RATIONALE: Although antipsychotic treatment often causes weight gain and lipid abnormalities, quantitative analyses of tissue-specific body fat content and its distribution along with adipokines have not been reported for antipsychotic-treated patients.

OBJECTIVES: The purposes of the present study were to quantitatively assess abdominal and liver fat in patients with schizophrenia on antipsychotic treatment and age- and body mass index (BMI)-matched healthy controls and to evaluate their associations with plasma leptin and adiponectin levels.

METHODS: In 13 schizophrenia patients on antipsychotic treatment and 11 age- and BMI-matched controls, we simultaneously quantified visceral and subcutaneous fat content using T1-weighted magnetic resonance imaging and liver fat content by 1 H magnetic resonance spectroscopy. Associations of tissue-specific fat content with plasma levels of leptin and adiponectin were evaluated.

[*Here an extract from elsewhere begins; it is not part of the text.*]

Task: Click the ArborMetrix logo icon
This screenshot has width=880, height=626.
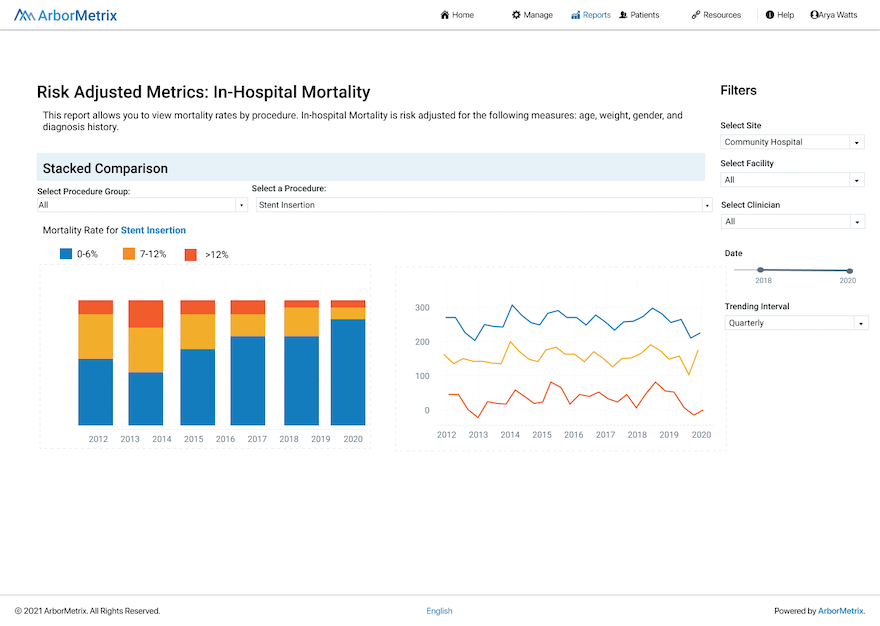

RESULTS: Plasma adiponectin level (μg/mL) was not statistically different between groups (7.02 ± 2.67 vs. 7.59 ± 2.92), whereas plasma leptin level (ng/mL) trended to be higher in patients than in controls (11.82 ± 7.89 vs. 7.93 ± 5.25). The values of liver fat (%), visceral fat (L), and subcutaneous fat (L) were 9.64 ± 8.03 vs. 7.07 ± 7.35, 4.41 ± 1.64 vs. 3.31 ± 1.97, and 8.37 ± 3.34 vs. 7.16 ± 2.99 in patients vs. controls, respectively. Liver fat content was inversely correlated with adiponectin in controls (r =  - 0.87, p < 0.001) but not in patients (r =  - 0.26, p = 0.39). In both groups, visceral fat was inversely associated with adiponectin (controls : r =  - 0.66, p = 0.03; patients : r =  - 0.65, p = 0.02), while subcutaneous fat was positively correlated with leptin (controls : r = 0.90, p < 0.001; patients : r = 0.67, p = 0.01).

CONCLUSIONS: These findings suggest that antipsychotic treatment may disrupt the physiological relationship between liver fat content and adiponectin but does not essentially affect the associations of adiponectin and leptin with visceral and subcutaneous compartments.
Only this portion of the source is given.